Alina Cojocaru: 'Now I've cut the ropes that were holding me, I can experiment'

Star dancer Alina Cojocaru on leaving the Royal Ballet for English National Ballet, the pleasures of touring and taking risks – and the one thing that would make life better right now…

For Alina Cojocaru, lead principal dancer at English National Ballet, life is good. She loves the company, which she joined after leaving the Royal Ballet earlier this year, and has "a wonderful relationship and understanding" with its artistic director, Tamara Rojo. She's also winning ecstatic reviews in ENB's new production of Le Corsaire (The Pirate). In fact, there's only one cloud on 32-year-old Cojocaru's horizon. "I'm missing Johan," she says.

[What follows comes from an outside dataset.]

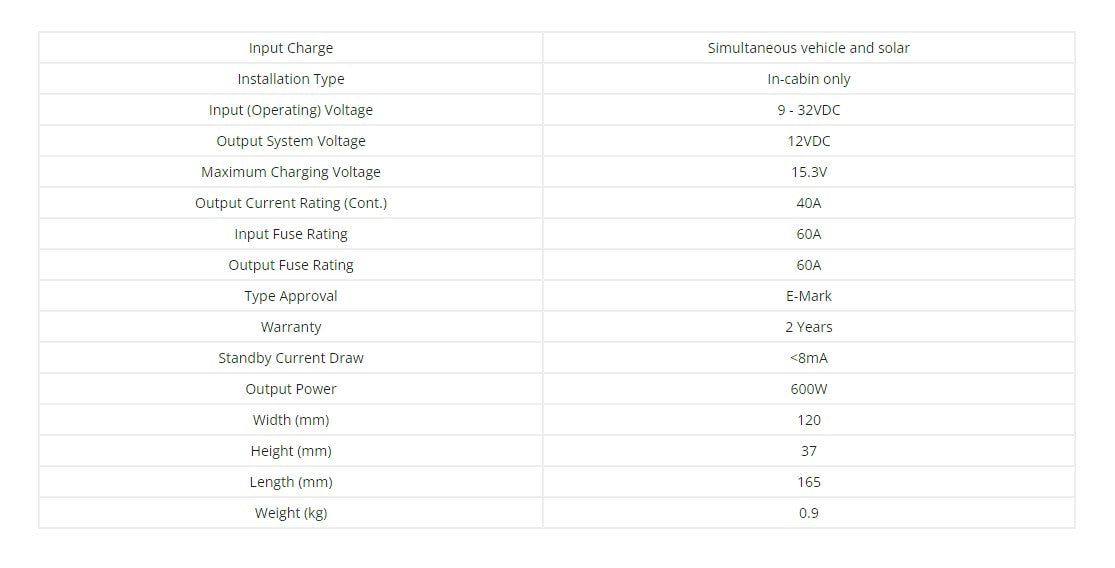Image resolution: width=1115 pixels, height=568 pixels.
Task: Select the "12VDC" value cell
Action: (x=808, y=141)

Johan Kobborg is the Romanian-born ballerina's onstage and offstage partner. For more than a decade, they were the Royal's golden couple, and their departure from Covent Garden this summer sent shock waves through the dance world. Now, as Cojocaru prepares for ENB's seasonal run of Nutcracker, Kobborg is in Bucharest, staging his own production of La Sylphide. "We don't get enough time together" Cojocaru says. "We danced together at the Kremlin Palace in Moscow two days ago, but it's getting harder to be in the same place at the same time".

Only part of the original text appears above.